* _EXTRACT_:
Tuesday, March 1, 2016

Single Father Economics: Housing Demand & The 2016 Presidential Election

As single fathers, we wear many hats. In addition to the sometimes overwhelming responsibilities of parenting, we also have the burden of providing a roof, food, clothing, health care, and the occasional distraction among other things for our children and for us. In my case, I’ve done that in many ways including writing, business consulting, corporate ladder climbing, and, beginning in 2007, real estate investing.

I bought a fixer-upper investment property a few years ago in the charming little New York village where I live. My thought was, if I can buy right, maintain a clean and attractive property, and treat customers respectfully and professionally, I could maintain an income flow even when some of my other endeavors weren’t producing. Maybe, I could build something for the future, too.

When I started to show apartments to prospective renters and noticed a trend. Considering my macro-economic little mind, I started to wonder about the variables that may drive housing demand and housing prices now and in the future. Considering 2016 is an election year, I wondered how politics may impact housing demand moving forward.

Based on my unscientific observations, divorced people are a significant driver of housing demand. In my little corner of the Universe, I’d estimate that a third of prospective renters are divorced, so I asked myself, “Why?”

Looking at the divorce rates over the last hundred years, it appears that two factors most impacted the divorce rates in the United States. First, Franklin Roosevelt’s New Deal and Second New Deal provided government funds to through the Social Security Act, United States Housing Authority, among many others. Although I’m not making any value judgment on the need or soundness of FDR’s programs, the New Deals did serve to moderate the value two-parent families and made divorce a less unappealing prospect for many people considering the government subsidize lower-income divorced and single parents.

The other meaningful socio-political issue to impact divorce, in my humble opinion, is no-fault divorce, which was first made law in the United States in California in 1970. Ironically, the governor who signed the law was Ronald Reagan. In short, no fault divorce makes the dissolution of the marriage contract much easier in that it does not require either person to prove the wrong-doing of the other and, as such, neither has any financial (or other) liability exclusive of, perhaps, alimony or child support. While Governor Reagan had already changed his political affiliation from Democrat to Republican as of 1962, California voters have traditionally been a relatively moderate when it comes to politic perspectives.

* _DATASET EXTRACT_:
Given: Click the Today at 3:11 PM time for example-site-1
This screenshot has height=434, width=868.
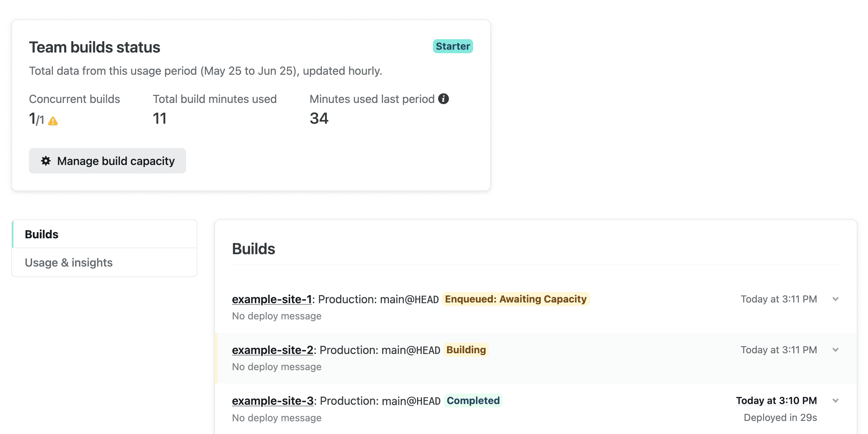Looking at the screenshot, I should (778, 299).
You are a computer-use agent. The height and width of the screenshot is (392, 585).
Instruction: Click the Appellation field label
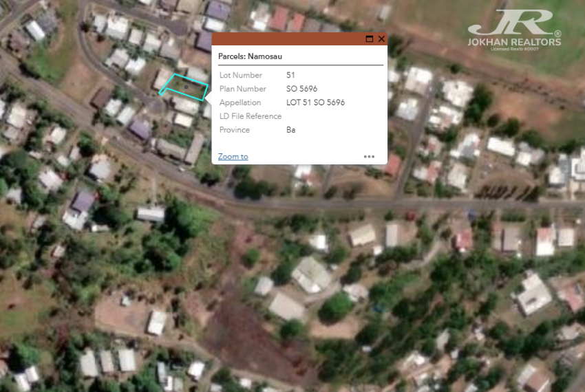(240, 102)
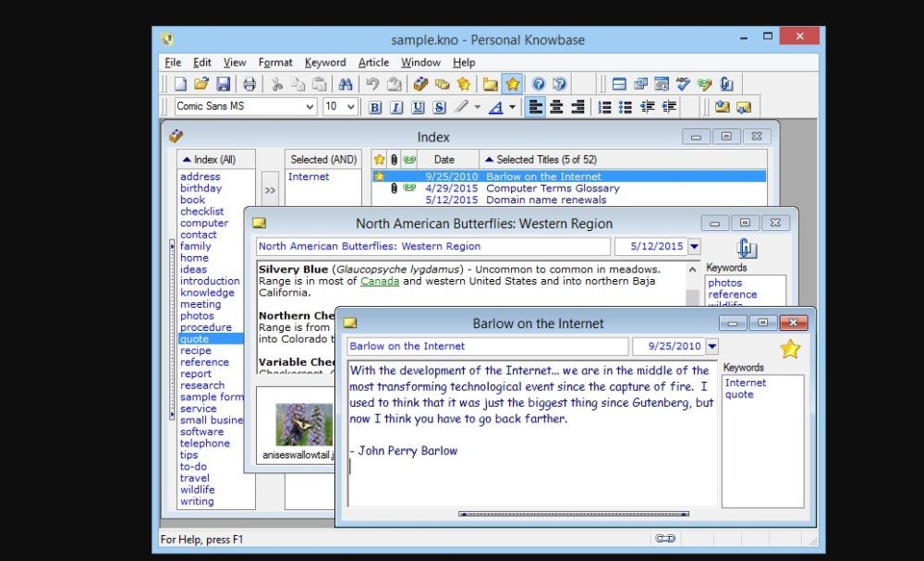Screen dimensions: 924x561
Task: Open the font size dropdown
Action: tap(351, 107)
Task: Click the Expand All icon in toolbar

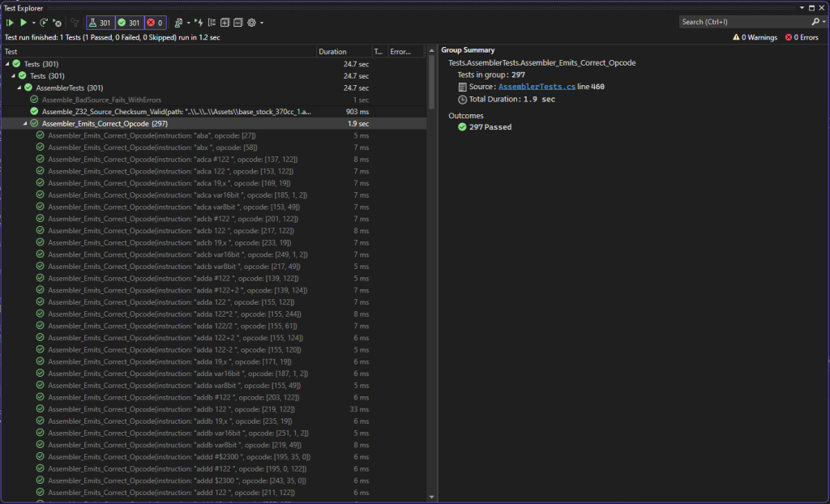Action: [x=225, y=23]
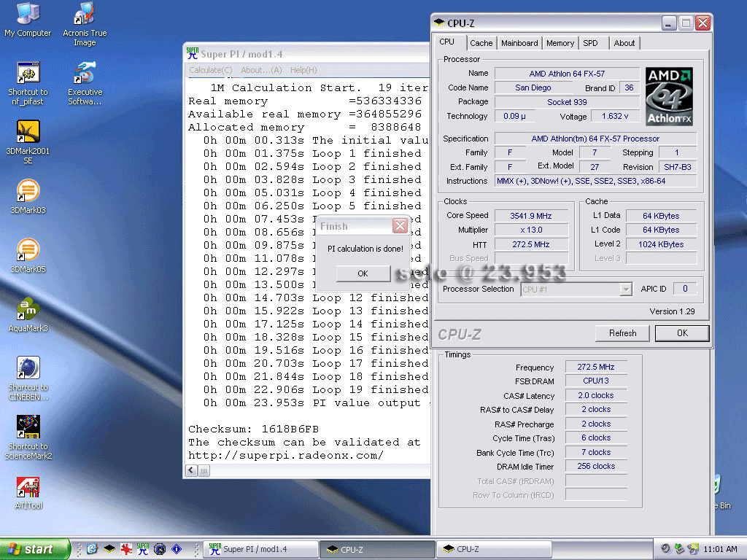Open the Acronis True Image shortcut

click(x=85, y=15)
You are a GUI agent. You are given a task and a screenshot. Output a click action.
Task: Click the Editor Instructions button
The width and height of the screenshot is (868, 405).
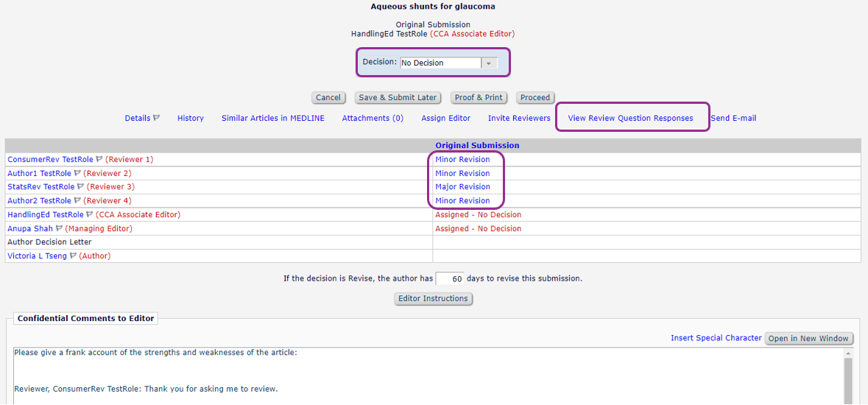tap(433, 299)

* _TASKS FOR THIS EXERCISE_:
A: Using the post on single-father economics above, decide whether each statement agrees with it: (i) The author began real estate investing in 2007. (ii) No-fault divorce was first made law in the United States in New York. (iii) The author estimates that half of prospective renters are divorced. Answer yes or no for each and quote the words from the post that decide it.
B: Please carry on the post on single-father economics from the point where it stops.

* _FINAL ANSWERS_:
A:
(i) Yes: "beginning in 2007, real estate investing."
(ii) No: "first made law in the United States in California in 1970."
(iii) No: "I’d estimate that a third of prospective renters are divorced"

B:
Interestingly and more specifically social than economic, it appears the popularity of Facebook has more recently become a factor in divorce rates. Although not yet as significant as FDR’s New Deals or California’s no-fault divorce, the popularity Facebook correlates to an increase in divorces in the United States. Ironically, the peak of the divorce rate coincides directly with the Facebook’s initial public offering in May of 2012.

All of which brings us back to the current political climate and its impact on demand for housing. I think many will agree, New Deal programs of the 1930’s and no-fault divorce would typically be considered liberal social policies. Considering Democrats are considered more liberal than Republicans, and Socialists are viewed as more liberal than Democrats, Bernie Sanders may be the best bet to support and expand similar social policies. That may suggest that, if a Democrat takes the oath of office in January, then housing demand and related industries, from Home Depot stock to unemployment in the construction industry, will improve. On the other hand, Ted Cruz is considered socially and economically conservative candidate. According to PBS’s Lisa Desjardins, “Cruz believes that a marriage is between a man and a woman . . . ,” which means he opposes same-sex unions. If you agree with the logic, fewer marriages mean fewer divorces which means lower demand for housing. More interestingly, if Donald Trump is a Trojan horse like many believe he is, what does that mean for real estate?

To some extent, my conclusions are a little tongue-in-cheek, but only a little. There clearly are correlations between demand for housing and New Deal social policies, no-fault divorce, and yes, even Facebook. What you do with your money and your time, single dads, may be impacted to some degree on what happens on the first Tuesday this November. Now, it’s up to you to figure out what, exactly, that will be.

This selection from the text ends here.